1600: Clover and Socks

As some of you will remember, we got a couple of new(er) rats a while back, initially to give Lucy Rat some company after her cagemate Lara died, and then to keep each other company when Lucy passed away not all that long afterwards.

It’s been interesting to get to know Clover and Socks since we’ve had them, as they have markedly different personalities to Lara and Lucy. While Lara was a lazy rat who enjoyed attention and Lucy was an energetic psychopath who also enjoyed attention, both Clover and Socks are much more reserved. Scared is perhaps the word, although it seems to be the strangest things that set them off — certain noises and certain sudden movements will send them bolting for the nearest piece of shelter, but with other things they’re absolutely fine.

I’m not sure if they’re actually proving more difficult to “socialise” than Lara and Lucy were, because in retrospect it was relatively late into both of their respective lives that they started coming out of the cage of their own volition, exploring, responding to stimuli and, indeed, doing absolutely anything for a prawn cracker or piece of lettuce. Socks and Clover, meanwhile, are both willing to come out and explore a bit — Sock in particular likes climbing up on top of the cage where she has a Lego house in which she can hide — but they’re not yet willing to be picked up or petted with any reliability. It’s a shame, but hopefully they’ll come around eventually.

They do both have very distinct personalities that they exhibit when they’re not running for shelter, however. Socks is curious, cheeky and keen to run around — both of them will run on the wheel we originally got for Lara and Lucy, but Socks does it with far more regularity — while Clover is a little more timid and careful about what she does for the most part. I say “for the most part” because there are times when she’ll skitter around the cage, dig a big hole for no apparent reason and then look out as if to say “…what?”

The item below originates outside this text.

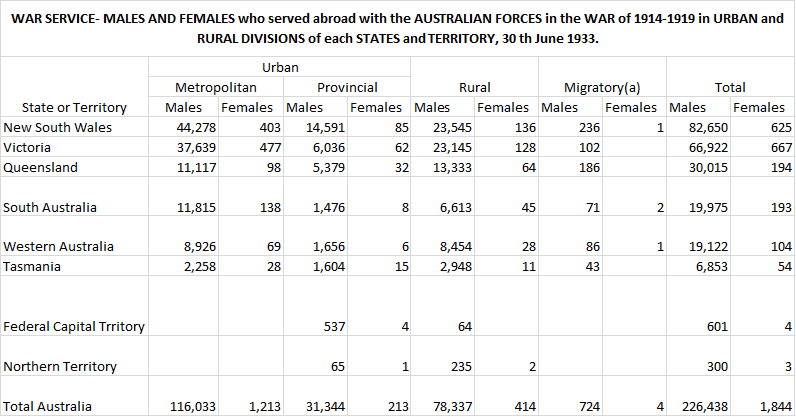Click the 'Provincial' column header
Screen dimensions: 796x417
345,87
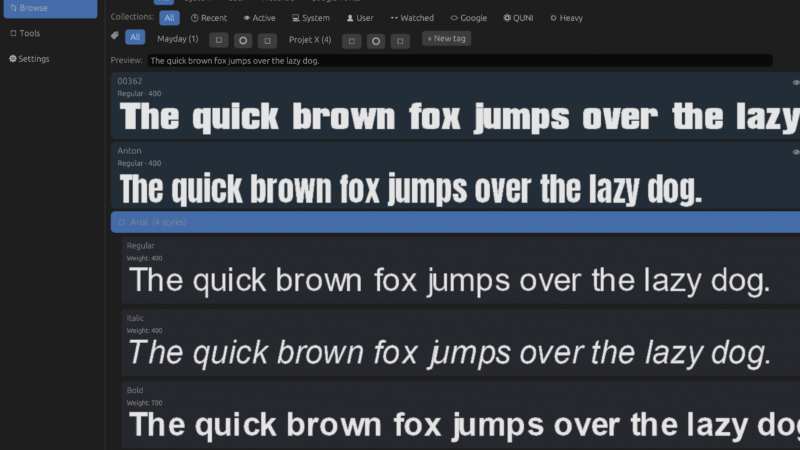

Rats are very interesting pets to have and, despite the fact they have a slight tendency to keep antisocial hours — Socks and Clover both tend to get up and be most active when Andie and I are going to bed — they’re good company. They’re not the same kind of pet as a dog or cat, of course — while those animals will happily wander around and come and see you when they damn well feel like it (although most dogs, in my experience, are attention whores even more than cats are), rats are a pet you have to actively engage with due to the fact that they’re — in most cases, anyway — not free to just roam around your house at will.

It’s kind of a shame that they’re not in some ways, as it’s fun to see them wandering around on the floor. And it was some “out of cage” time that gave me the fondest memory I think I have of Lara in particular: it was back when we lived in Chippenham, and we’d let them out for some reason — I forget exactly why, perhaps to clean them — and I was upstairs doing something on the computer. Suddenly, I felt something on my feet. Thinking it was just an itch or perhaps a fly or something, I moved my foot, but then looked down only to see Lara trundling around on the floor of my study; she’d climbed all the stairs in our Chippenham house — which must be like ascending a mountain for a rat — and come to see me, presumably by following my scent.

I miss Lara and Lucy, particularly as Socks and Clover are yet to come out of their shells enough to interact with us a great deal. But I’m sure we’ll become friends eventually, and then I’m sure we’ll have some fun, silly stories with them, too.